In a large project, I've been getting some compiler warnings from g++-5.1.1 only when building the release version (which uses optimization flags) but not while building the debug version (which disables most compiler optimization). I've narrowed down the problem to a minimal example listed below with commands to reproduce the problem. The problem does not occur if I use g++-4.8.4. Is this a bug in g++-5.1.1? Or, is this code doing something that is legitimately wrong and warrants that warning? Why doesn't it produce any warnings for the last three cases listed in the code (see edit at the bottom for some explanation)?
For those who are interested, here is the bug report in GCC's Bugzilla.
/*
This code complains that the variable 'container' is unused only if optimization
flag is used with g++-5.1.1 while g++-4.8.4 does not produce any warnings in
either case. Here are the commands to try it out:
$ g++ --version
g++ (GCC) 5.1.1 20150618 (Red Hat 5.1.1-4)
Copyright (C) 2015 Free Software Foundation, Inc.
This is free software; see the source for copying conditions. There is NO
warranty; not even for MERCHANTABILITY or FITNESS FOR A PARTICULAR PURPOSE.
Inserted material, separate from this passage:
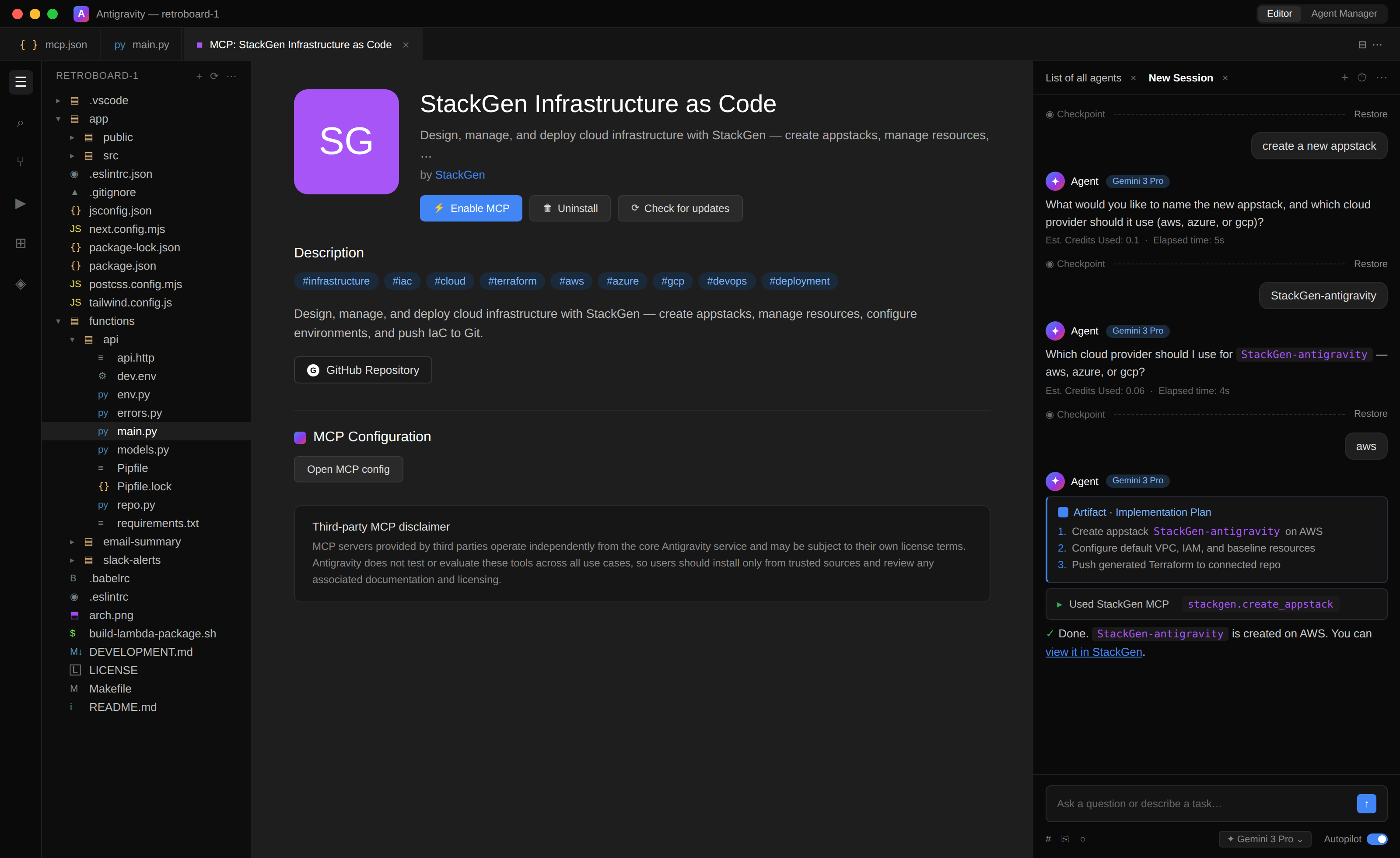
Task: Click the Run icon in the activity bar
Action: pyautogui.click(x=21, y=203)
$ g++ -c -std=c++11 -Wall -g -O0 test_warnings.cpp
$ g++ -c -std=c++11 -Wall -O3 test_warnings.cpp
test_warnings.cpp:34:27: warning: ‘container’ defined but not used [-Wunused-variable]
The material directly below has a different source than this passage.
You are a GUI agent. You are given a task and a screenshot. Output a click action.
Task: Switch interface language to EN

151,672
const std::array<Item, 5> container {} ;
^
*/
#include <array>
struct Item
{
int itemValue_ {0} ;
Item() {} ;
} ;
//
// The warning will go away if you do any one of the following:
//
// - Comment out the constructor for Item.
// - Remove 'const' from the next line (i.e. make container non-const).
// - Remove '{}' from the next line (i.e. remove initializer list).
//
const std::array<Item, 5> container {} ;
//
// These lines do not produce any warnings:
//
const std::array<Item, 5> container_1 ;
std::array<Item, 5> container_2 ;
std::array<Item, 5> container_3 {} ;
Edit: As mentioned by Ryan Haining in the comments, container_2
and container_3
will have extern
linkage and the compiler has no way of warning about their usage.